映画「空飛ぶタイヤ」感想/見る人の絶望具合で評価が変わりそう

池井戸潤初の映画化作品「空飛ぶタイヤ」

原作は池井戸潤の同名小説。

タイヤ脱落事故と大手自動車メーカーのリコール隠しをテーマにした作品。事故を起こした運送会社の社長である主人公が、自社の無実を証明すべく巨大企業の闇に挑む経済小説であり、2002年に発生した三菱自動車製大型トラックの脱輪による死傷事故、三菱自動車によるリコール隠し事件などを物語の下敷きとしている。本作の前にも経済をテーマにした作品を発表してきた池井戸潤だが、「まともに経済小説を書こうと思って書いたのは、これがはじめて」とのこと。2009年には、WOWOWの連続ドラマW枠でテレビドラマ化された。(Wikipediaより引用)

長瀬智也が主演で運送会社の社長・赤松を演じている。僕にとって長瀬智也といえば「泣くな、はらちゃん」であり、熱くて感動的な演技をするイメージ。かっこいいし好き。ツタヤで面白い新作ないかなぁと探していて、予告編を見て面白そうだったのと長瀬智也パワーによってレンタルした。

感動して、自分を変えるきっかけになるものがあればなぁ〜、という期待をしつつ視聴。

映画としての完成度はめっちゃ高い

映画「空飛ぶタイヤ」は話の構成はよく出来てて見応えあったし、ストーリーは面白かったし、最後は「良いドラマを見終わったあと」みたいな爽快な気分だった。

特に序盤の30分、赤松運送が追い込まれていく部分はほんとに面白かった。「保身のためなら長い付き合いの相手でも容赦なく蹴っ飛ばす」という世の中の黒さがたまらなく恐ろしく感じたし、良い意味でリアルでぐいぐい引き込まれた。

最初は敵側と思われていたディーン・フジオカがそっちはそっちでいろいろあって最終的に長瀬智也と一緒に悪を倒す、というラストは気持ちよくて、エンドロールの良い天気(青空)にも納得。
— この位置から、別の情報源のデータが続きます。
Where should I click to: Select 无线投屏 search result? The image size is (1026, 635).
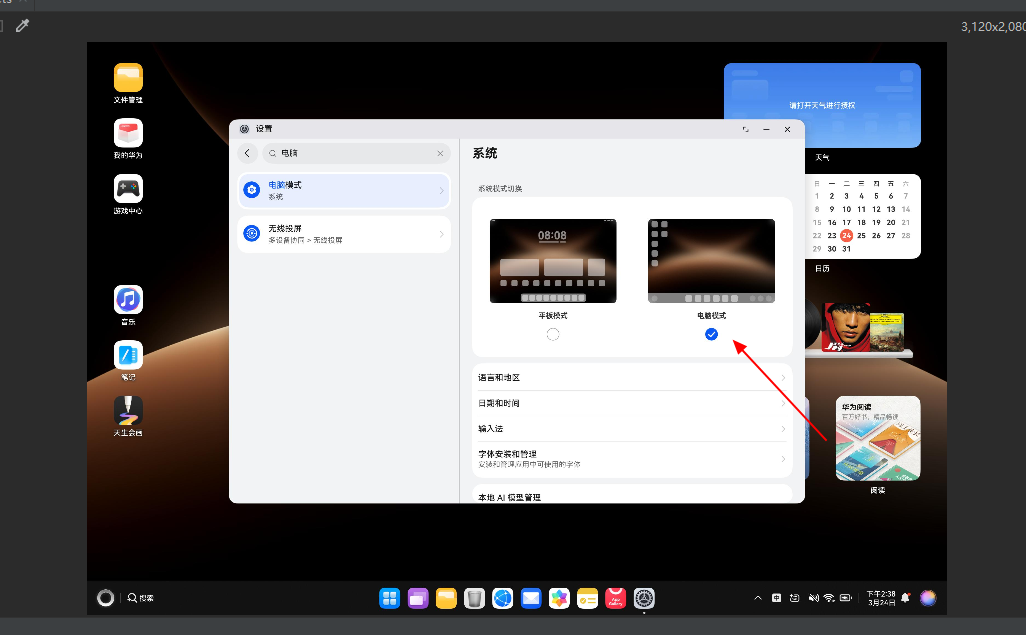point(344,234)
サザンの曲も嫌いじゃない。

視聴後の「いやぁ、いい映画見たわぁ〜」感はじゅうぶんで、とても満足できた。

あれ、思いのほか心に刺さってない

でも感想記事を書こうと思って下準備を始めたら、メモが埋まっていかない。

見終わったときはたしかに面白かったと感じた。しかし振り返ってみると案外学びや気づきは得られていない。

心に刺さった名言とか、憧れ(今の自分を変えてこうなりたい!)的なものが、僕には無かったんですよね。「面白さ」と「印象に残ること」って一致しないんですね。

「空飛ぶタイヤ」は中小企業が大きな悪に立ち向かう話だけど、もしかすると自分がそんなに悪い職場環境で働いたことがないから感情移入が薄かったかもしれない。

過去に何かの理不尽で泣き寝入りした経験があれば違っただろうか。

絶望したことがある人ほど勇気がもらえる作品

映画「空飛ぶタイヤ」は、映画としての完成度はとても高くてストーリーも面白い。きっと誰が見ても見応えを感じて満足することができるはず。

でも、この映画から強いメッセージを受け取れる人は見た人全員ではなさそう。長瀬智也演じる赤松の姿や言葉が、より深く刺さる人と、そうじゃない人がいると思う。

この映画が名作になる瞬間は、自分がとても大きな理不尽や巨悪に打ちのめされて、立ち向かう元気も勇気もなくなってしまったとき。そんなときにこの映画を見たら、きっとその人にとっての名作に化けるはず。

自分ではどうにもできない何かに強く絶望した経験がある人ほど、立ち向かう勇気がもらえる作品。気になる人はぜひ見てみてほしい。

僕もそういう状況になったら改めて見返してみたいと思う。